Raising a young son, often with care from his kindhearted father, Katayama's entry into a world of unpredictable beatings and humiliations starts off with a tremendously amusing opening from the perspective of a statuesque beauty seemingly ending a date with a kick to the face. This scene alone establishes a potent mixture of black comedy in ways that is both familiar to those who are fans of Takashi Miike (of which Omori, is a seasoned veteran), and even to the films of David Fincher. It's an audacious start to a piece that doesn't want to play by any real rules, but never figures itself out. And despite the potential inherent in this opening moment, we are also introduced to one of the film's great weaknesses. We find that Katayama is in dire need, being a largely absent dad with a wife in a coma, lying to his little one about when she will be back home. But even so, what we do discover seems to be scant, and as the film skeeters toward the dramatic, gags come back to the fore, robbing us of any real tension. Sure, we get flashes of his normal life before black clad beauties burst onto the scene to terrorize him ad-infinitum, but the balance simply isn't there. There is a real need to get into the discomfort of the mundane before the outrageous will have its way with him, and it never really happens. There is an implication of the coming collision course, but being too caught up in visualizing Katayama's euphoric states (which is done in creepy CG-enhanced smiles) ends up creating a numbing effect of sorts.

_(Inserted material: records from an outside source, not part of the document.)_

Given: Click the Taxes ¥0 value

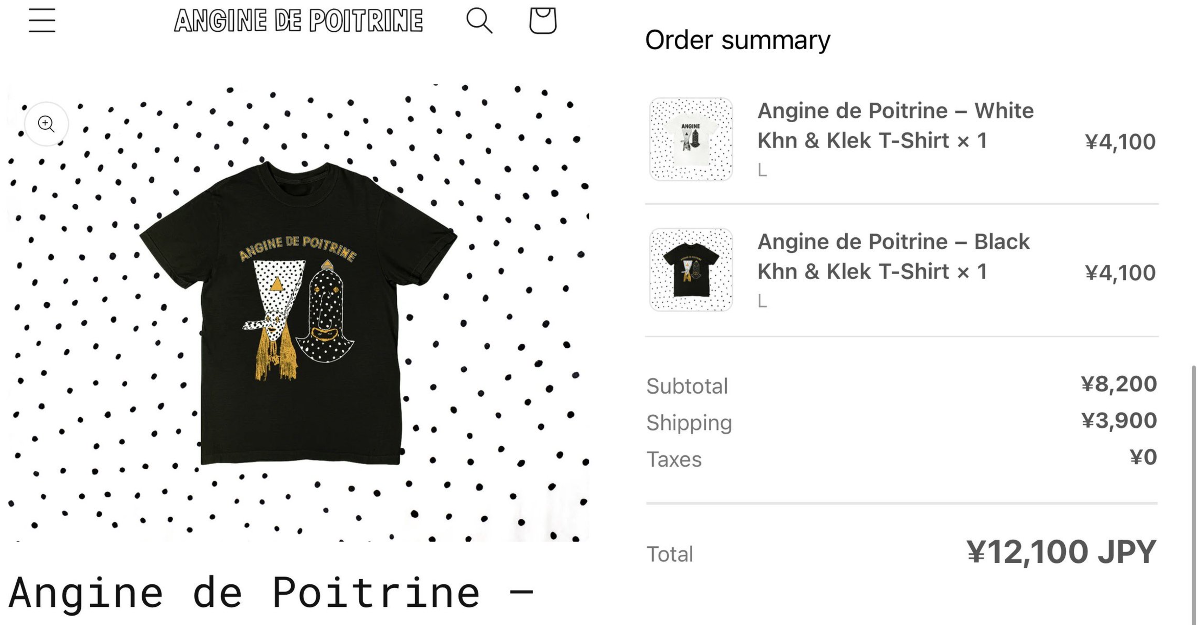Looking at the screenshot, I should [x=1143, y=458].

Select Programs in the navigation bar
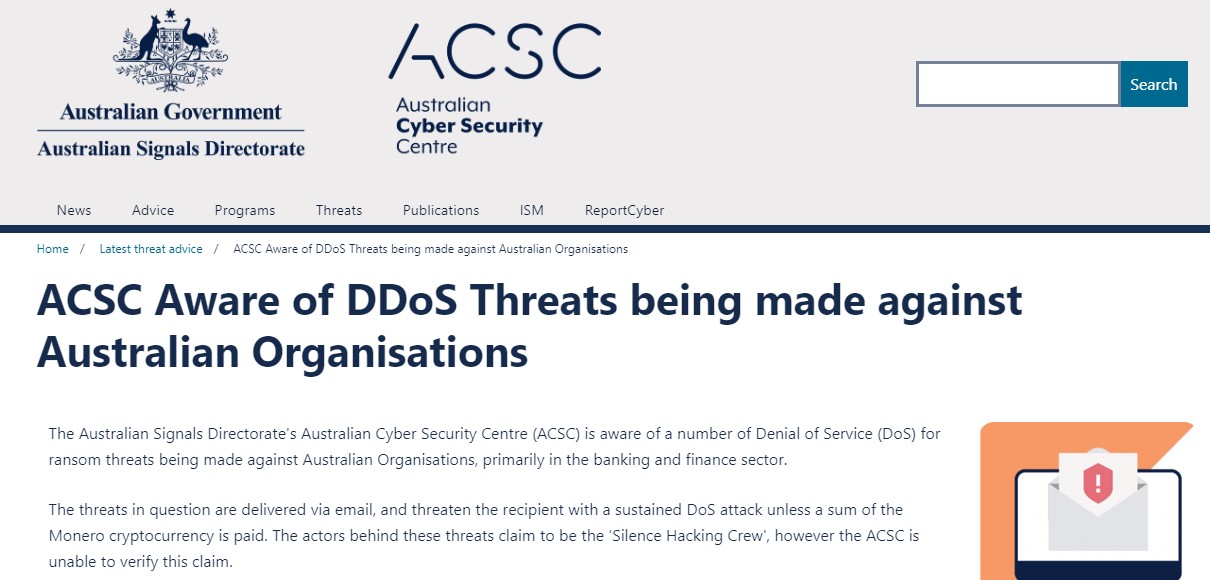pyautogui.click(x=245, y=210)
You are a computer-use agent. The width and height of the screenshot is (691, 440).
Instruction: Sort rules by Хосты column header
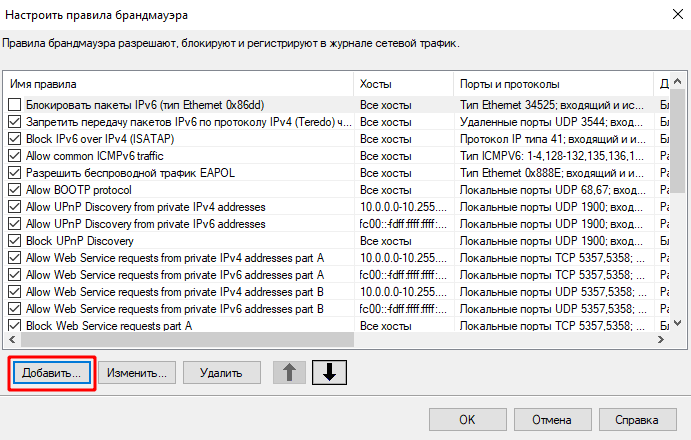[x=403, y=83]
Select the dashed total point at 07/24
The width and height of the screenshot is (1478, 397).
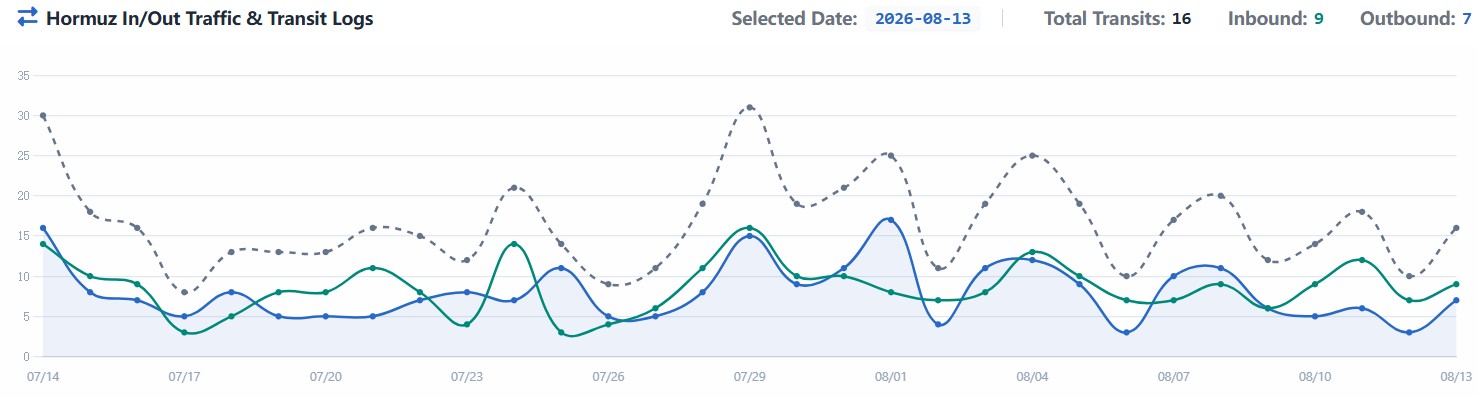pyautogui.click(x=514, y=187)
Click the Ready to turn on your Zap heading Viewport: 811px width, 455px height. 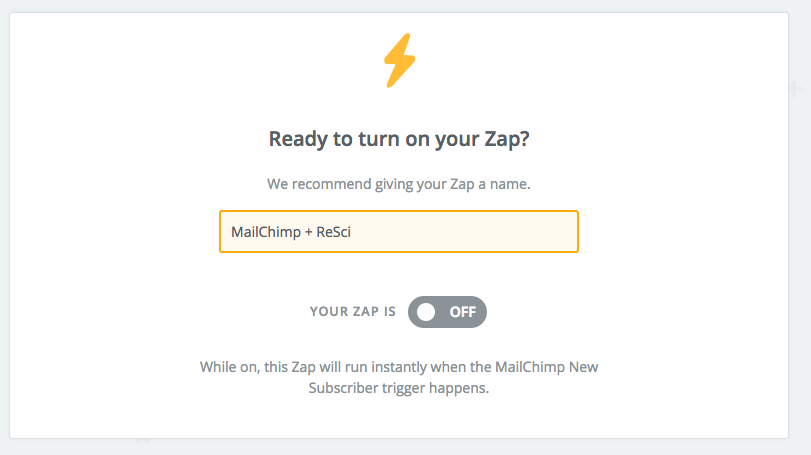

And the license doesn't stop there. The film ultimately breaks into intendedly humorous non-sequitirs, portraying Omori as himself, trying to explain the film to censors about the story they are watching. A move that could easily have added dimension ends up floundering like a laundry list of justifications for the film's very existence. With Omori, head bowed down in embarrassment, hoping the company men would overlook these acts as the musings of a centenarian filmmaker. It's hard to imagine this sequence of scenes being in the script stage. There is a certain lack of confidence that laces the affair, as if it knows matters aren't working, and they do little to undo what's already a strange dance of tones. So perhaps only a one hundred year old Japanese man would understand, but what of everyone else? The rest of the film winds up feeling like a private joke, unwilling to let anyone else in who is not so nonplussed by so-called "extreme Japan" art.
And a large reason for this feeling of discontent, is the array of promise that Matsumoto and company dish out. From Omori's melancholic performance as a hapless salaryman, only wishing to do right, to great appearances by Gin Maeda, and a surprising Atsuro Watabe(of Love Exposure fame). The refreshingly old school feel of the film's color palette of decaying grays, greens, and ambers bring out a sad grain that evokes the most forbidden thoughts of a generation gone by the wayside. Even Matsumoto's appearance as a powerless, ignorant cop offers up brightness in a work so eager for even levity. And despite the film's inevitable descent into pure anarchistic weird, it's something that none of these shining lights can do to take it over the top. It perhaps doesn't help matters that so much Japanese media flirts with the inherently perverse, that a film like this needs a special touch to make it connect. So when a piece like this takes us through a rabbit hole of kink and circumstance, the discomfort levels need to be amped up significantly. There is something potentially profound to be examined within Matsumoto's thesis, but when the public beatings and encroaching doom gathers steam, there is an immense lack of milking the merge for all its worth that hinders everything.